◆ TASK STATEMENT:
Copy every line of the data that includes the string "computer".

Stored items:
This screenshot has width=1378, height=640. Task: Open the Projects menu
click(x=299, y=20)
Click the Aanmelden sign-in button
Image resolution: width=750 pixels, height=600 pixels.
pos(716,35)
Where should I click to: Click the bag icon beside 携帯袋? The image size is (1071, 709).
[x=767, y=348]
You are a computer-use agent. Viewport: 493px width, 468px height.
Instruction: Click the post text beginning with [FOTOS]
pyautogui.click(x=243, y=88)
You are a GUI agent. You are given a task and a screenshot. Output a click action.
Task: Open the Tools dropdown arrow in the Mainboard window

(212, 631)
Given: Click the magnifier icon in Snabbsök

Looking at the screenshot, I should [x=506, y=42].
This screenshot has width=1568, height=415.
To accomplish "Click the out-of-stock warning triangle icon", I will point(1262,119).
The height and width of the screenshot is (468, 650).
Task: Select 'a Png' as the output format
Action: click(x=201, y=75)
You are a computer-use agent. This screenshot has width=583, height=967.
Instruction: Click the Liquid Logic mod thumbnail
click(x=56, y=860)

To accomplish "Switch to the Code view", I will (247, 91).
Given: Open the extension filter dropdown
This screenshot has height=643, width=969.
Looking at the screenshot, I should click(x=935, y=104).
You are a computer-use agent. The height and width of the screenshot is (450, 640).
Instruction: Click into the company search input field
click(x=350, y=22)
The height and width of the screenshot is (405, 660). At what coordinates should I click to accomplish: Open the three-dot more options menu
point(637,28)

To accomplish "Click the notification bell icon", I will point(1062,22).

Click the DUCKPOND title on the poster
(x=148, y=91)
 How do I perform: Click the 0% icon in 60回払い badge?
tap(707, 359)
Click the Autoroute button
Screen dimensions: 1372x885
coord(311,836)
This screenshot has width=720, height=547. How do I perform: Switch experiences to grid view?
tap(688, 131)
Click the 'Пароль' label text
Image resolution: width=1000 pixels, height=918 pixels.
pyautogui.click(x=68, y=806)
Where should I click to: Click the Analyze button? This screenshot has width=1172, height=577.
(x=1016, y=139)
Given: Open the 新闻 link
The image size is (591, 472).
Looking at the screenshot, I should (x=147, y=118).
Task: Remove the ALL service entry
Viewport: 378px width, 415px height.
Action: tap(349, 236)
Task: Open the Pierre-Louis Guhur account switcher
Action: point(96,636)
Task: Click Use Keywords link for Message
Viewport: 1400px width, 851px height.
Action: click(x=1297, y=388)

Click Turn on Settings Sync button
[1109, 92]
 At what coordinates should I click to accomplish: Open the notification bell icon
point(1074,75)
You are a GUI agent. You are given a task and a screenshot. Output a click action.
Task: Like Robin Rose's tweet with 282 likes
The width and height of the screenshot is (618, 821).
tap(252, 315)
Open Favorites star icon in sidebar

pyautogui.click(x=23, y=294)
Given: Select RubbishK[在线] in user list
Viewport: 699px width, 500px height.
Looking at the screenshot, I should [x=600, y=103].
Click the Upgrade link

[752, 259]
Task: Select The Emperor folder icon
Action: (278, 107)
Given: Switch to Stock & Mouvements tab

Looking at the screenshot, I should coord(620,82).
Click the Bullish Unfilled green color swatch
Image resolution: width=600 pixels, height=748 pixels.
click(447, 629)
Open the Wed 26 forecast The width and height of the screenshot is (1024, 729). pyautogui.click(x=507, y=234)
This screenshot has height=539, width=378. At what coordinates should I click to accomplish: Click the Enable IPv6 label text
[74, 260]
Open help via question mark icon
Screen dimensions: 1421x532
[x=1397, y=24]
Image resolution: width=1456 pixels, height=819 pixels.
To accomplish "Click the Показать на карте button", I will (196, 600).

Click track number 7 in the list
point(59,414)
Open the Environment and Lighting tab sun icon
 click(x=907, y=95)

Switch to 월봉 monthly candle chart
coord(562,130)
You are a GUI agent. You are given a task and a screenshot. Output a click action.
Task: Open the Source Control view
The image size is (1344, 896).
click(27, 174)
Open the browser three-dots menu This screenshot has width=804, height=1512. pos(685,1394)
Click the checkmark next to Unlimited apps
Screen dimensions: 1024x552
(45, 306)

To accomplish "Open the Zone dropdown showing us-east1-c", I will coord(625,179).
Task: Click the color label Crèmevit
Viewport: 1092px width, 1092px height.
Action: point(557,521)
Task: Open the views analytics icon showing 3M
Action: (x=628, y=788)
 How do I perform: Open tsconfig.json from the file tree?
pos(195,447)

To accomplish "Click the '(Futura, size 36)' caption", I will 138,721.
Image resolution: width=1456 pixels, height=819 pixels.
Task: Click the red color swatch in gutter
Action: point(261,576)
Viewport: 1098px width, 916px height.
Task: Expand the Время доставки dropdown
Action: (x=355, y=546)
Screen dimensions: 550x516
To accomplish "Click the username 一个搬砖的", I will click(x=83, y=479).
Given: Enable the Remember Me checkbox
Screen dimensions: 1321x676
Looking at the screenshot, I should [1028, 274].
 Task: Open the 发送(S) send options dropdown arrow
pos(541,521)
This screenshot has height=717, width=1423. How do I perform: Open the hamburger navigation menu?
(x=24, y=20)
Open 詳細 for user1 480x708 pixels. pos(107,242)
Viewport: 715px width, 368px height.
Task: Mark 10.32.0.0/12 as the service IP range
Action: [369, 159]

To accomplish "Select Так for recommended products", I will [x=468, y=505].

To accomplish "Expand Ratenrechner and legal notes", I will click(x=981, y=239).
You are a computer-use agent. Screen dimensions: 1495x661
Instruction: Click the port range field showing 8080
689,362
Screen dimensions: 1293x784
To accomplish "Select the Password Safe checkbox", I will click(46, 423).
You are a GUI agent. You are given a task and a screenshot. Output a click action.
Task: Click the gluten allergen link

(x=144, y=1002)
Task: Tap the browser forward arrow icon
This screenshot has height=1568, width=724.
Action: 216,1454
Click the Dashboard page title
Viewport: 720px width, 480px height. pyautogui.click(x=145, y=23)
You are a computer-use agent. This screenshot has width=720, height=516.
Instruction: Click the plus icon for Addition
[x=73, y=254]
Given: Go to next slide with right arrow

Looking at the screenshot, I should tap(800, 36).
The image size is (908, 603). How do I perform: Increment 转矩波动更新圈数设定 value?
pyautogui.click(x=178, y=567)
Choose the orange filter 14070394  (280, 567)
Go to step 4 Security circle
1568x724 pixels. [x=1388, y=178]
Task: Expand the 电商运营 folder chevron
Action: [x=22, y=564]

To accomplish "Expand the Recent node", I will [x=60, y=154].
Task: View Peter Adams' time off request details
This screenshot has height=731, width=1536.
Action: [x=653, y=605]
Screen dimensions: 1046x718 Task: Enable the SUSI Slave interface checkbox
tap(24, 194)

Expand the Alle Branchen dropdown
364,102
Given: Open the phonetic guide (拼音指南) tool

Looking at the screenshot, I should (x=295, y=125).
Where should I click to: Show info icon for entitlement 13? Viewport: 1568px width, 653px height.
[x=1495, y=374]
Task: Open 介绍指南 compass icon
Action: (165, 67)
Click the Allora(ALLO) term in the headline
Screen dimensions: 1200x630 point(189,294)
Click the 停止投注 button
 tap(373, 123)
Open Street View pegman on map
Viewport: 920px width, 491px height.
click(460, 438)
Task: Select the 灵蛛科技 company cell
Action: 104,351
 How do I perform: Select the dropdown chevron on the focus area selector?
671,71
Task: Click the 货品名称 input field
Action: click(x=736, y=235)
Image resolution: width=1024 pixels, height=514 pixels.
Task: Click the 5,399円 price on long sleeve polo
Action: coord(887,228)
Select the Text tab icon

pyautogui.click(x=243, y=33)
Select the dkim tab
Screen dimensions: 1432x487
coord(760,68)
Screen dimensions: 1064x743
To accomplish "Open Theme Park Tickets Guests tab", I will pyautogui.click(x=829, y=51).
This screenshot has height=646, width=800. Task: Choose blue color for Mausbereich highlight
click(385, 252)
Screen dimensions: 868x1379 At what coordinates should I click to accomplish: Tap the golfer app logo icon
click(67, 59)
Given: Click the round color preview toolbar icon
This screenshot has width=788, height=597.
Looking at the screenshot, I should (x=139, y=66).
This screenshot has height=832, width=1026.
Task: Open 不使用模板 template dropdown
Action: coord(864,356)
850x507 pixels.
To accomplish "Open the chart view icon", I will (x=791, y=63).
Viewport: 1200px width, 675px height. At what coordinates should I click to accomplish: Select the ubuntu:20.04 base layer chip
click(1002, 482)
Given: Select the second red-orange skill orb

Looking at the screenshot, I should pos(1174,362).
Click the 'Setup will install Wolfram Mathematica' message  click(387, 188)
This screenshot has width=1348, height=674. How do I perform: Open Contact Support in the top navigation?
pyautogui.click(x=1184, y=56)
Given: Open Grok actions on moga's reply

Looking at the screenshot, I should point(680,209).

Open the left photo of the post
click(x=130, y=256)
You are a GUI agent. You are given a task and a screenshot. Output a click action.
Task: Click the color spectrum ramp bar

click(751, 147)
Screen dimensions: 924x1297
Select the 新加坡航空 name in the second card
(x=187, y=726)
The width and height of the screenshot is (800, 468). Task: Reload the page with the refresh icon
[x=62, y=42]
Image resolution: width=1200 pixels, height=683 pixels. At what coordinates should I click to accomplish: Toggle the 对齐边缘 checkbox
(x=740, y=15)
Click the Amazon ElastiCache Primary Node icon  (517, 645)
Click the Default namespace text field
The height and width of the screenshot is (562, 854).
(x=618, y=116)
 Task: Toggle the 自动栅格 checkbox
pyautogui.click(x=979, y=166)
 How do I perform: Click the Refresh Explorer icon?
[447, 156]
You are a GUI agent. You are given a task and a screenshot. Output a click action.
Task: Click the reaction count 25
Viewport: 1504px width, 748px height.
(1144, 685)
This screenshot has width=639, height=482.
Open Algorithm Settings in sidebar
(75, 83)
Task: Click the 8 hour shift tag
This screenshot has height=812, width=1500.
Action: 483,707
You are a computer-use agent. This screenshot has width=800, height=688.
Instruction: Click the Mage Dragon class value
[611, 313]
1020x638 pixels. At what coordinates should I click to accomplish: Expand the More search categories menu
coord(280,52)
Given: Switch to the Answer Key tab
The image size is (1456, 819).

◆ SOLUTION TO THIS EXERCISE:
You are a computer-use agent. Viewport: 493px width, 468px height.
You are a computer-use agent. This screenshot has width=583, height=967.
You are a computer-use agent. The height and width of the screenshot is (450, 640).
You are a computer-use agent. Screen dimensions: 1495x661
You are a computer-use agent. This screenshot has width=720, height=516.
You are a computer-use agent. This screenshot has width=800, height=688.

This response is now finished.